A new Manhattan Institute analysis of anti-overdose policies released Thursday found that so-called “safe-consumption” sites haven’t been proven to reduce overdose deaths and can sometimes result in increased overdose rates in a surrounding area.
The analysis by fellow Charles Fain Lehman examines multiple anti-overdose policy strategies, including Naloxone distribution, drug courts, wastewater monitoring, investment in treatment capacity, drug market interventions and supervised consumption sites (SCS). Lehman found that the evidence supporting SCS is “best characterized as both lacking and somewhat mixed.”
Over 100,000 Americans now die every year of drug overdoses. In a new report, @CharlesFLehman provides insight into how the drug epidemic has spiraled out of control and what can be done to stop it. https://t.co/efBnen8VsU
— Manhattan Institute (@ManhattanInst) August 4, 2022
SCS are locations where addicts can use drugs under the supervision of a volunteer or healthcare professional with sanitary paraphernalia and pure drugs that aren’t laced with dangerous substances. Proponents argue that they reduce overdose rates by facilitating the safest form of drug use possible compared to unsupervised alternatives that addicts would use instead.

__________

**REQUIRED ACTION A**
Answer these about the article on safe-consumption sites, please:
(i) Who wrote the Manhattan Institute analysis?
(ii) How many Americans die of drug overdoses each year?
(iii) Who supervises drug use at a supervised consumption site?
**REQUIRED ACTION B**
Extend the article on safe-consumption sites, picking up after its last sentence.

**PROVIDED MATERIAL**
__________

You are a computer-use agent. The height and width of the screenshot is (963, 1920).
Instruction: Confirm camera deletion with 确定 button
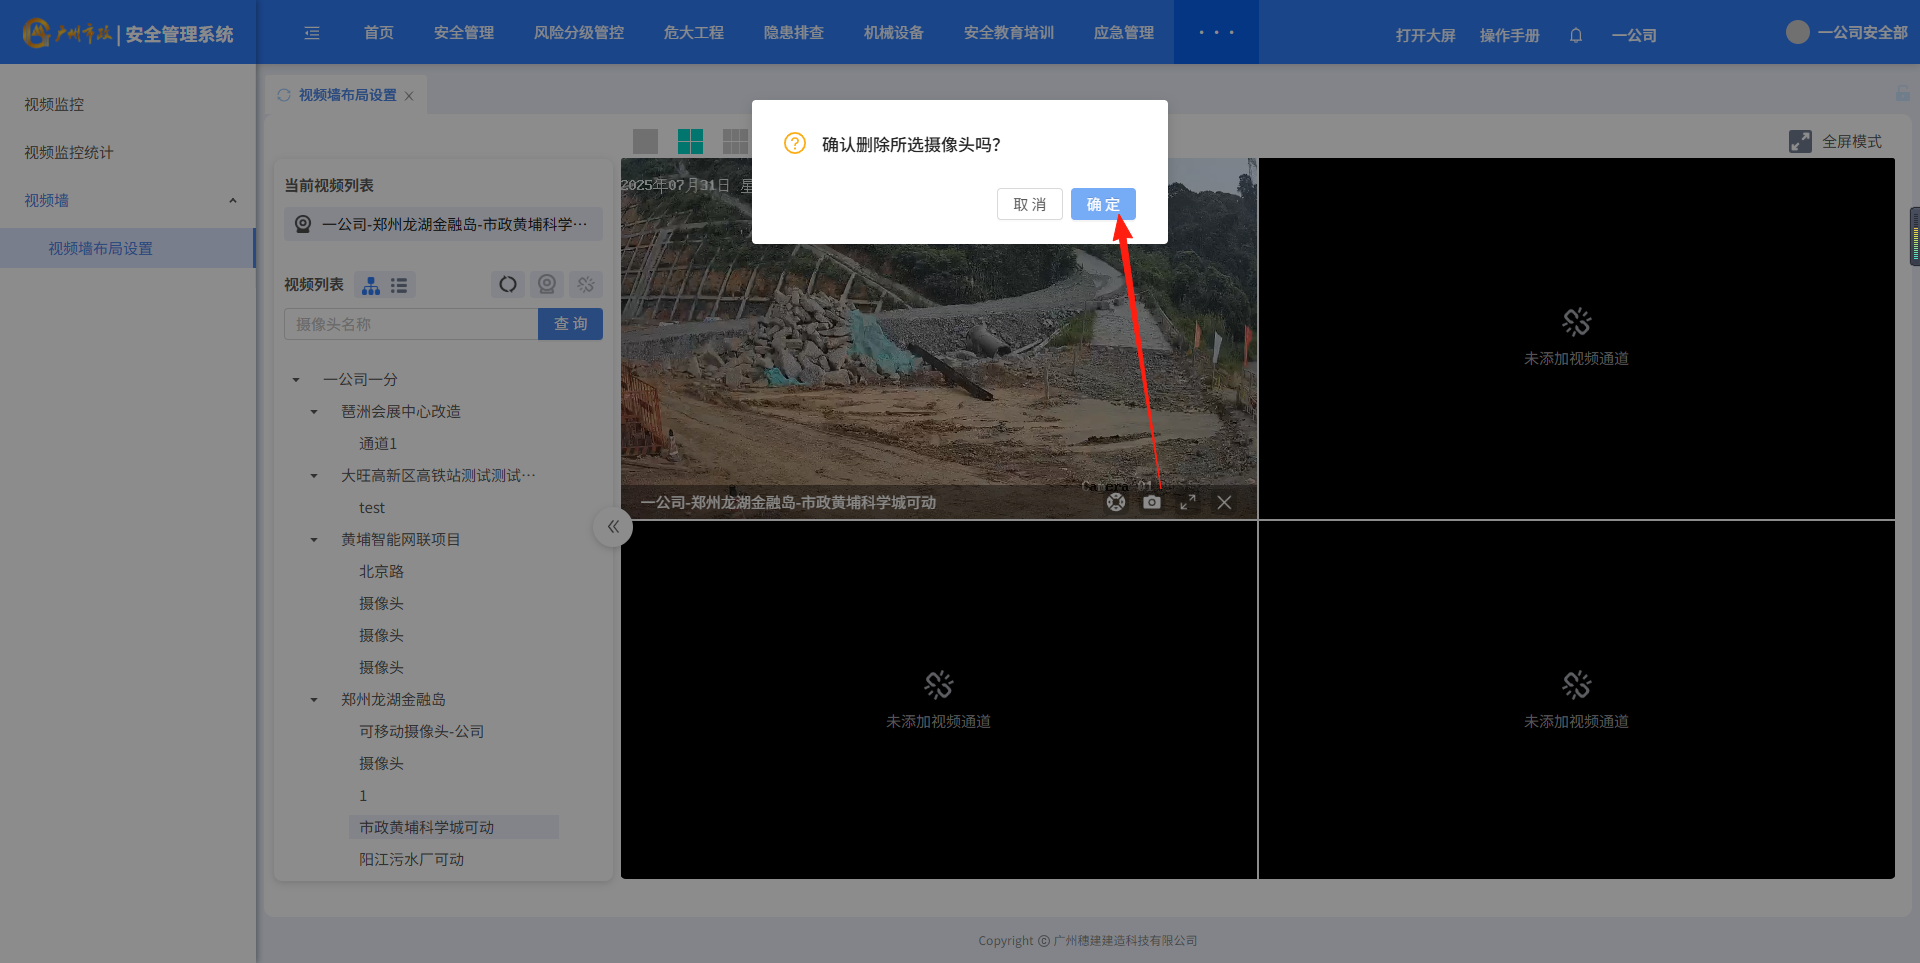tap(1102, 204)
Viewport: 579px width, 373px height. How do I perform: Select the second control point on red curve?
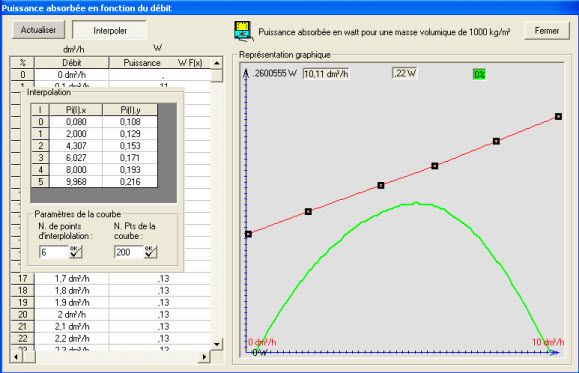point(308,212)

__________

**TASK RESULT A**
(i) Charles Fain Lehman
(ii) Over 100,000
(iii) A volunteer or healthcare professional

**TASK RESULT B**
“It is particularly hard to isolate the general effect of SCSs on the intensity and extent of drug use,” wrote Lehman in his report. He found that use of SCS may delay addicts in getting treatment and could have adverse effects on surrounding neighbors and businesses by decreasing property values and increasing disorder.
Lehman noted a 2020 review by the government of Alberta, Canada, which found that the seven SCS in the province actually led to an increase in overdose deaths and crime in their surrounding areas. Stakeholders in the communities around the SCS said that they had a negative social and economic impact on the areas.
There are other, more cost-effective ways to reduce overdose deaths, according to the analysis. For instance, a RAND Corporation analysis found that the cost of supervising all injections for someone who uses drugs twice a day for a year could fund methadone for a patient for an entire year.
“What I think it’s important to emphasize is that, relative to both hopes and fears, the best evidence we have is that they are of limited scope and impact,” Lehman told the Daily Caller. “Money spent on operating SCSs could go towards treatment, prevention, or interdiction; local leaders should think seriously about whether an SCS is the best use of limited dollars.”
The Biden administration, however, is throwing significant resources behind SCS. The sites are a fundamental aspect of the “harm reduction” overdose prevention strategy, which the Biden administration has openly embraced. The administration has awarded grants worth millions of dollars to SCS which sometimes even distribute crack pipes to addicts.
Biden’s drug team appears to be content to go all-in on harm reduction, but Lehman says SCS are an experimental approach, not a proven one. (RELATED: Even Democrats Now Agree That The Government Should Not Fund Crack Pipes)
“In other words, policymakers should understand any foray into SCS not so much as a guarantee of success as an experiment,” Lehman concludes. “Experimentation may be warranted, but it should be regarded with the sober caution that experimental policymaking demands.”